Home > The Closure Of Some ETFs Won’t Slow Down The Explosive Market
Print

The Closure Of Some ETFs Won’t Slow Down The Explosive Market

September 28th, 2010

“Managers have pulled the plug on 14 small exchange-traded funds over the past month, but the $800 billion U.S. market is still on track to post another year of net expansion,Aaron Pressman Reports From Reuters.

The latest wave of closings is part of the typical “trial and error” process the ETF market relies on to uncover new hits, according to Roger Nusbaum, chief investment officer at Your Source Financial in Phoenix, Arizona. “The funds to be closed are all ‘me too’ funds without the benefit of a brokerage firm making them commission-free,” Nusbaum said. “This will not be the last group of funds to close down.”
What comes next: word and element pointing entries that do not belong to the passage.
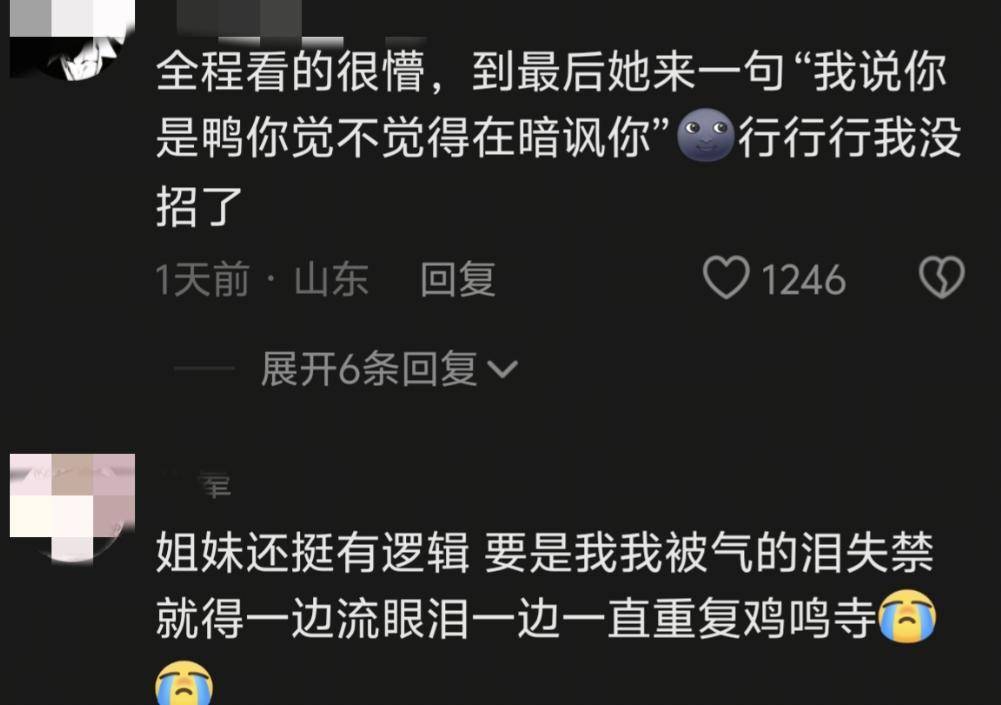Click the crying emoji on the last line
Image resolution: width=1001 pixels, height=705 pixels.
click(x=184, y=685)
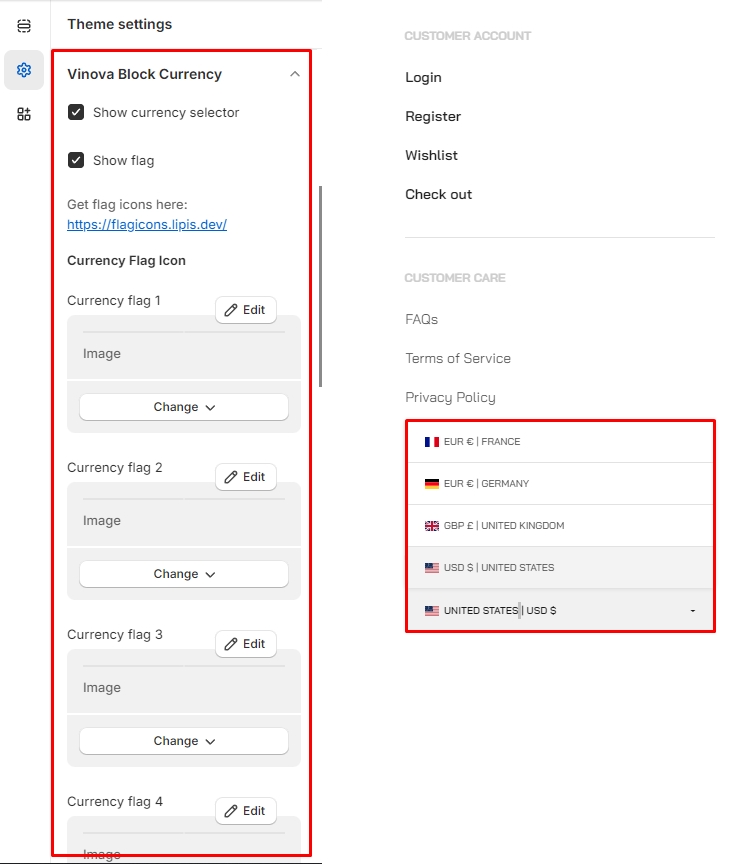Open the Privacy Policy link
This screenshot has width=754, height=864.
click(450, 398)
Pressman continues to say, “For example, the Claymore/Beacon Global Exchanges, Brokers & Asset Managers Index ETF attracted less than $3 million as it competed against much larger rivals like the $83 million iShares Dow Jones U.S. Broker-Dealers Index Fund and the almost $50 million KBW Capital Markets ETF. The Claymore fund closed on September 10. Until 2008, the industry had never shuttered more than a handful of funds in a single year. But the financial crisis and the collapse of some major firms prompted managers to close 58 exchange-traded funds and notes in 2008 and 56 in 2009, according to the ETF-oriented website Indexuniverse.com. Even with a total of 37 ETFs closed so far in 2010, more than 150 new ETFs have been launched. ”

“The big boys are starting to go head-to-head competing on cost, which will make it even tougher for smaller firms to define a niche that will allow them to survive,” said Ron Rowland, chief investment officer at Capital Cities Asset Management in Austin, Texas.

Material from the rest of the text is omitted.